§ **Data records**:
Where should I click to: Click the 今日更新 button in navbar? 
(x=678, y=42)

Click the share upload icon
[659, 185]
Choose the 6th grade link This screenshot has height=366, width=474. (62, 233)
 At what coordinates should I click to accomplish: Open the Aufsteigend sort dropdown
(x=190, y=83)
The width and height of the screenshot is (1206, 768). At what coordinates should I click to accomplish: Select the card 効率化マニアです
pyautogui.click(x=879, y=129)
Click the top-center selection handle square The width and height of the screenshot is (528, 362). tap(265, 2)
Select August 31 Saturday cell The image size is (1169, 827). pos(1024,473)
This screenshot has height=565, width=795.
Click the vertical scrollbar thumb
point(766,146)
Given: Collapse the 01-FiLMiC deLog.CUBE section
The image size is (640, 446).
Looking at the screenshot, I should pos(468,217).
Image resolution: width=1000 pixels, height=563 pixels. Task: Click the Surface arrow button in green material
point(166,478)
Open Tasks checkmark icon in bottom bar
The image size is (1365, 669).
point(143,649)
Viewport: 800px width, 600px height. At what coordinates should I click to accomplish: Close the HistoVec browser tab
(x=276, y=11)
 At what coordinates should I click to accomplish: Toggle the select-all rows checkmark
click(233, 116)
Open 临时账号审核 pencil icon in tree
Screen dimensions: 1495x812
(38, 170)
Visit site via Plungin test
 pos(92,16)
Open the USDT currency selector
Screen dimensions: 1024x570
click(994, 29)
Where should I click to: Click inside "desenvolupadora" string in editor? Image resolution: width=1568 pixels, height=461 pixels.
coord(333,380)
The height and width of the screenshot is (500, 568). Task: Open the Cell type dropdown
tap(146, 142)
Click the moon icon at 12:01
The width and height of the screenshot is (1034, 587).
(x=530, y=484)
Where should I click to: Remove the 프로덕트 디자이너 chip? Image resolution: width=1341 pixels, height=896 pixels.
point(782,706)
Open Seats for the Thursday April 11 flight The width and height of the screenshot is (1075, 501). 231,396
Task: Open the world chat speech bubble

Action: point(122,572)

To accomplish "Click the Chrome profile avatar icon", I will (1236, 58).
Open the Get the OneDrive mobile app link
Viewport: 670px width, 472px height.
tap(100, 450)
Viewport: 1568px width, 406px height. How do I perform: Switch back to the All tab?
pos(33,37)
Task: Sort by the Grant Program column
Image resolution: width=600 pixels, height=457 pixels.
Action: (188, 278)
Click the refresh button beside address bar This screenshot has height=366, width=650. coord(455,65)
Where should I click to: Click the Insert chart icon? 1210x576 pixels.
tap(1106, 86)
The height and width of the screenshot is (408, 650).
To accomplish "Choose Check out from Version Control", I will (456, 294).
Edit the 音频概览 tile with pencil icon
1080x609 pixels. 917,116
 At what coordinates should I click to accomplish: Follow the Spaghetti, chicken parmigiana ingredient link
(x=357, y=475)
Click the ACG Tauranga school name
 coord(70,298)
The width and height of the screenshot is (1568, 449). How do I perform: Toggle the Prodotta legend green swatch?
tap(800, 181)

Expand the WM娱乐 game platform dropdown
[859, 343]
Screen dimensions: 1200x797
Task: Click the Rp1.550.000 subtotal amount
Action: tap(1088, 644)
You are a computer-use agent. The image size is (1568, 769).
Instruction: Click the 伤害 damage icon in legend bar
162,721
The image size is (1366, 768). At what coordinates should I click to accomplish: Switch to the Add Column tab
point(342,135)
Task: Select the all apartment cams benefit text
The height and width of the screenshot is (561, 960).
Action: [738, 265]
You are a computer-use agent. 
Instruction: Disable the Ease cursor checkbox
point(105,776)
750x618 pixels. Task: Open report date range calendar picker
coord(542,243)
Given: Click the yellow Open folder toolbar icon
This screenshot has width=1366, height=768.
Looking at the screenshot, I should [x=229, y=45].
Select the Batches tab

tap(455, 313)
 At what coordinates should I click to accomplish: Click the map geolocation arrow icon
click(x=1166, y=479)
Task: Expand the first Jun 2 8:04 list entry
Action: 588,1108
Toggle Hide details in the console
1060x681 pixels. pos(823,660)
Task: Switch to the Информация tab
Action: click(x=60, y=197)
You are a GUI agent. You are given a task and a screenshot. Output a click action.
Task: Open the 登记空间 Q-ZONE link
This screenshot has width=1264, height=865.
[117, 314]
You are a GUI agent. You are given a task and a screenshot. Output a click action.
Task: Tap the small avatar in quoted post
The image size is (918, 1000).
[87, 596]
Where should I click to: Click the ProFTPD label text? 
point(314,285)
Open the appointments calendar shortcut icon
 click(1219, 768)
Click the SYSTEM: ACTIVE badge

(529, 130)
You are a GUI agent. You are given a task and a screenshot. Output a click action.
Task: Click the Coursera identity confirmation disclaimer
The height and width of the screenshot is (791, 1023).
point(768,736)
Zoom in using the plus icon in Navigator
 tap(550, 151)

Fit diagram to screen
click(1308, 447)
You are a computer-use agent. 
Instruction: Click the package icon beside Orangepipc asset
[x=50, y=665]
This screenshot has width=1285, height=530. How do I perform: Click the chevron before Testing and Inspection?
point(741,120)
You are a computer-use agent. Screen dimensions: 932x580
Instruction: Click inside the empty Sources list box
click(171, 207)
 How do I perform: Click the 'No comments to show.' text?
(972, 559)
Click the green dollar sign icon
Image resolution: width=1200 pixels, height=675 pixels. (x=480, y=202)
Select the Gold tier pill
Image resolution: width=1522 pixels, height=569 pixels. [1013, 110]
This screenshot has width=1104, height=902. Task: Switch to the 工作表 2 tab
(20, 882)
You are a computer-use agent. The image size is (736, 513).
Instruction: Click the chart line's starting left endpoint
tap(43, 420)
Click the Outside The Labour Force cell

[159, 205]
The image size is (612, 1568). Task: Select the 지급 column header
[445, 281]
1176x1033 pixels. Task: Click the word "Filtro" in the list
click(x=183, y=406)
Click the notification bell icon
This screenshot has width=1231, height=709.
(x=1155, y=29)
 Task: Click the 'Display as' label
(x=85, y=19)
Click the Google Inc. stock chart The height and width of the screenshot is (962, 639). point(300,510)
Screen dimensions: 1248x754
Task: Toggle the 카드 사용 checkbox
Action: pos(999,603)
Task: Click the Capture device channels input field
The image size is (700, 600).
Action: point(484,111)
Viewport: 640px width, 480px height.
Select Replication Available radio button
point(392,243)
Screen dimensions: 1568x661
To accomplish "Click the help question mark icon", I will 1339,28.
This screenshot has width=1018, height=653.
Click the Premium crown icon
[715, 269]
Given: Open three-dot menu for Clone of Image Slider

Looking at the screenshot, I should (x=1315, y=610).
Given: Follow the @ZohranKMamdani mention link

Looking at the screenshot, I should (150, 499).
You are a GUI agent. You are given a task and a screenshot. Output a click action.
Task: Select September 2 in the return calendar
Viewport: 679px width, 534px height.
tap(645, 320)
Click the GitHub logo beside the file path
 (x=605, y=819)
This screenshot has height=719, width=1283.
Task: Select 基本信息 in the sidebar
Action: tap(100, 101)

§ **Prompt**: The whole listing above should be copied out exactly, line by line.

§ **Result**:
Where should I click to: Click the 今日更新 button in navbar? 
(x=678, y=42)

Click the share upload icon
[659, 185]
Choose the 6th grade link This screenshot has height=366, width=474. (62, 233)
 At what coordinates should I click to accomplish: Open the Aufsteigend sort dropdown
(x=190, y=83)
The width and height of the screenshot is (1206, 768). At what coordinates should I click to accomplish: Select the card 効率化マニアです
pyautogui.click(x=879, y=129)
Click the top-center selection handle square The width and height of the screenshot is (528, 362). tap(265, 2)
Select August 31 Saturday cell The image size is (1169, 827). pos(1024,473)
This screenshot has height=565, width=795.
Click the vertical scrollbar thumb
point(766,146)
Given: Collapse the 01-FiLMiC deLog.CUBE section
The image size is (640, 446).
Looking at the screenshot, I should pos(468,217).
Image resolution: width=1000 pixels, height=563 pixels. Task: Click the Surface arrow button in green material
point(166,478)
Open Tasks checkmark icon in bottom bar
The image size is (1365, 669).
point(143,649)
Viewport: 800px width, 600px height. At what coordinates should I click to accomplish: Close the HistoVec browser tab
(x=276, y=11)
 At what coordinates should I click to accomplish: Toggle the select-all rows checkmark
click(233, 116)
Open 临时账号审核 pencil icon in tree
Screen dimensions: 1495x812
(38, 170)
Visit site via Plungin test
 pos(92,16)
Open the USDT currency selector
Screen dimensions: 1024x570
click(994, 29)
Where should I click to: Click inside "desenvolupadora" string in editor? Image resolution: width=1568 pixels, height=461 pixels.
coord(333,380)
The height and width of the screenshot is (500, 568). Task: Open the Cell type dropdown
tap(146, 142)
Click the moon icon at 12:01
The width and height of the screenshot is (1034, 587).
(x=530, y=484)
Where should I click to: Remove the 프로덕트 디자이너 chip? Image resolution: width=1341 pixels, height=896 pixels.
point(782,706)
Open Seats for the Thursday April 11 flight The width and height of the screenshot is (1075, 501). 231,396
Task: Open the world chat speech bubble

Action: point(122,572)

To accomplish "Click the Chrome profile avatar icon", I will (1236, 58).
Open the Get the OneDrive mobile app link
Viewport: 670px width, 472px height.
tap(100, 450)
Viewport: 1568px width, 406px height. How do I perform: Switch back to the All tab?
pos(33,37)
Task: Sort by the Grant Program column
Image resolution: width=600 pixels, height=457 pixels.
Action: (188, 278)
Click the refresh button beside address bar This screenshot has height=366, width=650. coord(455,65)
Where should I click to: Click the Insert chart icon? 1210x576 pixels.
tap(1106, 86)
The height and width of the screenshot is (408, 650).
To accomplish "Choose Check out from Version Control", I will (456, 294).
Edit the 音频概览 tile with pencil icon
1080x609 pixels. 917,116
 At what coordinates should I click to accomplish: Follow the Spaghetti, chicken parmigiana ingredient link
(x=357, y=475)
Click the ACG Tauranga school name
 coord(70,298)
The width and height of the screenshot is (1568, 449). How do I perform: Toggle the Prodotta legend green swatch?
tap(800, 181)

Expand the WM娱乐 game platform dropdown
[859, 343]
Screen dimensions: 1200x797
Task: Click the Rp1.550.000 subtotal amount
Action: tap(1088, 644)
You are a computer-use agent. The image size is (1568, 769).
Instruction: Click the 伤害 damage icon in legend bar
162,721
The image size is (1366, 768). At what coordinates should I click to accomplish: Switch to the Add Column tab
point(342,135)
Task: Select the all apartment cams benefit text
The height and width of the screenshot is (561, 960).
Action: [738, 265]
You are a computer-use agent. 
Instruction: Disable the Ease cursor checkbox
point(105,776)
750x618 pixels. Task: Open report date range calendar picker
coord(542,243)
Given: Click the yellow Open folder toolbar icon
This screenshot has width=1366, height=768.
Looking at the screenshot, I should [x=229, y=45].
Select the Batches tab

tap(455, 313)
 At what coordinates should I click to accomplish: Click the map geolocation arrow icon
click(x=1166, y=479)
Task: Expand the first Jun 2 8:04 list entry
Action: 588,1108
Toggle Hide details in the console
1060x681 pixels. pos(823,660)
Task: Switch to the Информация tab
Action: click(x=60, y=197)
You are a GUI agent. You are given a task and a screenshot. Output a click action.
Task: Open the 登记空间 Q-ZONE link
This screenshot has width=1264, height=865.
[117, 314]
You are a GUI agent. You are given a task and a screenshot. Output a click action.
Task: Tap the small avatar in quoted post
The image size is (918, 1000).
[87, 596]
Where should I click to: Click the ProFTPD label text? 
point(314,285)
Open the appointments calendar shortcut icon
 click(1219, 768)
Click the SYSTEM: ACTIVE badge

(529, 130)
You are a GUI agent. You are given a task and a screenshot. Output a click action.
Task: Click the Coursera identity confirmation disclaimer
The height and width of the screenshot is (791, 1023).
point(768,736)
Zoom in using the plus icon in Navigator
 tap(550, 151)

Fit diagram to screen
click(1308, 447)
You are a computer-use agent. 
Instruction: Click the package icon beside Orangepipc asset
[x=50, y=665]
This screenshot has width=1285, height=530. How do I perform: Click the chevron before Testing and Inspection?
point(741,120)
You are a computer-use agent. Screen dimensions: 932x580
Instruction: Click inside the empty Sources list box
click(171, 207)
 How do I perform: Click the 'No comments to show.' text?
(972, 559)
Click the green dollar sign icon
Image resolution: width=1200 pixels, height=675 pixels. (x=480, y=202)
Select the Gold tier pill
Image resolution: width=1522 pixels, height=569 pixels. [1013, 110]
This screenshot has width=1104, height=902. Task: Switch to the 工作表 2 tab
(20, 882)
You are a computer-use agent. The image size is (736, 513).
Instruction: Click the chart line's starting left endpoint
tap(43, 420)
Click the Outside The Labour Force cell

[159, 205]
The image size is (612, 1568). Task: Select the 지급 column header
[445, 281]
1176x1033 pixels. Task: Click the word "Filtro" in the list
click(x=183, y=406)
Click the notification bell icon
This screenshot has width=1231, height=709.
(x=1155, y=29)
 Task: Click the 'Display as' label
(x=85, y=19)
Click the Google Inc. stock chart The height and width of the screenshot is (962, 639). point(300,510)
Screen dimensions: 1248x754
Task: Toggle the 카드 사용 checkbox
Action: pos(999,603)
Task: Click the Capture device channels input field
The image size is (700, 600).
Action: point(484,111)
Viewport: 640px width, 480px height.
Select Replication Available radio button
point(392,243)
Screen dimensions: 1568x661
To accomplish "Click the help question mark icon", I will 1339,28.
This screenshot has width=1018, height=653.
Click the Premium crown icon
[715, 269]
Given: Open three-dot menu for Clone of Image Slider

Looking at the screenshot, I should (x=1315, y=610).
Given: Follow the @ZohranKMamdani mention link

Looking at the screenshot, I should (150, 499).
You are a GUI agent. You are given a task and a screenshot. Output a click action.
Task: Select September 2 in the return calendar
Viewport: 679px width, 534px height.
tap(645, 320)
Click the GitHub logo beside the file path
 (x=605, y=819)
This screenshot has height=719, width=1283.
Task: Select 基本信息 in the sidebar
Action: tap(100, 101)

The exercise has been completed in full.